Material
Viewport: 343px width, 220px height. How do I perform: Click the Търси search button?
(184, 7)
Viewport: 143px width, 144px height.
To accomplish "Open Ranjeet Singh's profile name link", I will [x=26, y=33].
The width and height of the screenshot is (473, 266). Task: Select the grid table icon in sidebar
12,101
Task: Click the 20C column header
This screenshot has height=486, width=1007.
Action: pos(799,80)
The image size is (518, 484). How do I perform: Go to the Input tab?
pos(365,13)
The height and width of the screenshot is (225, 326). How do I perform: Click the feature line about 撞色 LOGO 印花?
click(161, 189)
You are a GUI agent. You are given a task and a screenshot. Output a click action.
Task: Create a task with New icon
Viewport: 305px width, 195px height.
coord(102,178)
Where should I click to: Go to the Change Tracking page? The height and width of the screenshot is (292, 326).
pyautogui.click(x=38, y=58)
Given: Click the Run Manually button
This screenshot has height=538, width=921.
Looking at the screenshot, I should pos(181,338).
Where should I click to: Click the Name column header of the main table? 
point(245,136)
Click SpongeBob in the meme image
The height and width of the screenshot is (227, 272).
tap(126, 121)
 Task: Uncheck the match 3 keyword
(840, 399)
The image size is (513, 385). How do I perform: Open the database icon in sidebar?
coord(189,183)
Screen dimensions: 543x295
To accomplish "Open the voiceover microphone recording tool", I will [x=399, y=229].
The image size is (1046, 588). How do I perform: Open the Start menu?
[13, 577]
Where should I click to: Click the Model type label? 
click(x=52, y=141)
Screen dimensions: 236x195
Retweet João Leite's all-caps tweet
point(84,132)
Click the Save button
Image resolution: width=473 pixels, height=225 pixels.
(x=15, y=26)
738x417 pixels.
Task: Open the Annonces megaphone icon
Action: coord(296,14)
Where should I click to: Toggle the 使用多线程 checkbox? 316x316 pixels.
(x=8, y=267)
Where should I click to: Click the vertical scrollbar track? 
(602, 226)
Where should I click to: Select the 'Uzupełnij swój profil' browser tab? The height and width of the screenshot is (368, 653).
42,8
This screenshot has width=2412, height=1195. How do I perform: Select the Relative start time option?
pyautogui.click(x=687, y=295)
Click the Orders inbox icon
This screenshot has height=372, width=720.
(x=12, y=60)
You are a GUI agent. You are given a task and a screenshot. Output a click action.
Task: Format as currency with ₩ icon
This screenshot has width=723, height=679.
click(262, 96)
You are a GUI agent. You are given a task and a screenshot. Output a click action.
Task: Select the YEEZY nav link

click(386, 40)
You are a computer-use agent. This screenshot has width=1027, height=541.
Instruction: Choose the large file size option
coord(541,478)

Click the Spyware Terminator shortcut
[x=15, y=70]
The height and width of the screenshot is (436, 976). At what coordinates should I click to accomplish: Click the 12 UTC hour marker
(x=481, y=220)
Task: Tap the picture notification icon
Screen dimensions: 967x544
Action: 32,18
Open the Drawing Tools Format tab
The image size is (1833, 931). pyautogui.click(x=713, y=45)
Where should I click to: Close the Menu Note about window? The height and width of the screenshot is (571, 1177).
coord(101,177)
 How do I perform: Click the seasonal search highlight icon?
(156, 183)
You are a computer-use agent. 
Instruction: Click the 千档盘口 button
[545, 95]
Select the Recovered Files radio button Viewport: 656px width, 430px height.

Set exercise
Will you copy all of the entries above word for word, changing nothing and leaving nothing out?

Output of the task
Viewport: 343px width, 220px height. How do I perform: Click the Търси search button?
(184, 7)
Viewport: 143px width, 144px height.
To accomplish "Open Ranjeet Singh's profile name link", I will [x=26, y=33].
The width and height of the screenshot is (473, 266). Task: Select the grid table icon in sidebar
12,101
Task: Click the 20C column header
This screenshot has height=486, width=1007.
Action: pos(799,80)
The image size is (518, 484). How do I perform: Go to the Input tab?
pos(365,13)
The height and width of the screenshot is (225, 326). How do I perform: Click the feature line about 撞色 LOGO 印花?
click(161, 189)
You are a GUI agent. You are given a task and a screenshot. Output a click action.
Task: Create a task with New icon
Viewport: 305px width, 195px height.
coord(102,178)
Where should I click to: Go to the Change Tracking page? The height and width of the screenshot is (292, 326).
pyautogui.click(x=38, y=58)
Given: Click the Run Manually button
This screenshot has height=538, width=921.
Looking at the screenshot, I should pos(181,338).
Where should I click to: Click the Name column header of the main table? 
point(245,136)
Click SpongeBob in the meme image
The height and width of the screenshot is (227, 272).
tap(126, 121)
 Task: Uncheck the match 3 keyword
(840, 399)
The image size is (513, 385). How do I perform: Open the database icon in sidebar?
coord(189,183)
Screen dimensions: 543x295
To accomplish "Open the voiceover microphone recording tool", I will [x=399, y=229].
The image size is (1046, 588). How do I perform: Open the Start menu?
[13, 577]
Where should I click to: Click the Model type label? 
click(x=52, y=141)
Screen dimensions: 236x195
Retweet João Leite's all-caps tweet
point(84,132)
Click the Save button
Image resolution: width=473 pixels, height=225 pixels.
(x=15, y=26)
738x417 pixels.
Task: Open the Annonces megaphone icon
Action: coord(296,14)
Where should I click to: Toggle the 使用多线程 checkbox? 316x316 pixels.
(x=8, y=267)
Where should I click to: Click the vertical scrollbar track? 
(602, 226)
Where should I click to: Select the 'Uzupełnij swój profil' browser tab? The height and width of the screenshot is (368, 653).
42,8
This screenshot has width=2412, height=1195. How do I perform: Select the Relative start time option?
pyautogui.click(x=687, y=295)
Click the Orders inbox icon
This screenshot has height=372, width=720.
(x=12, y=60)
You are a GUI agent. You are given a task and a screenshot. Output a click action.
Task: Format as currency with ₩ icon
This screenshot has width=723, height=679.
click(262, 96)
You are a GUI agent. You are given a task and a screenshot. Output a click action.
Task: Select the YEEZY nav link

click(386, 40)
You are a computer-use agent. This screenshot has width=1027, height=541.
Instruction: Choose the large file size option
coord(541,478)

Click the Spyware Terminator shortcut
[x=15, y=70]
The height and width of the screenshot is (436, 976). At what coordinates should I click to accomplish: Click the 12 UTC hour marker
(x=481, y=220)
Task: Tap the picture notification icon
Screen dimensions: 967x544
Action: 32,18
Open the Drawing Tools Format tab
The image size is (1833, 931). pyautogui.click(x=713, y=45)
Where should I click to: Close the Menu Note about window? The height and width of the screenshot is (571, 1177).
coord(101,177)
 How do I perform: Click the seasonal search highlight icon?
(156, 183)
You are a computer-use agent. 
Instruction: Click the 千档盘口 button
[545, 95]
Select the Recovered Files radio button Viewport: 656px width, 430px height.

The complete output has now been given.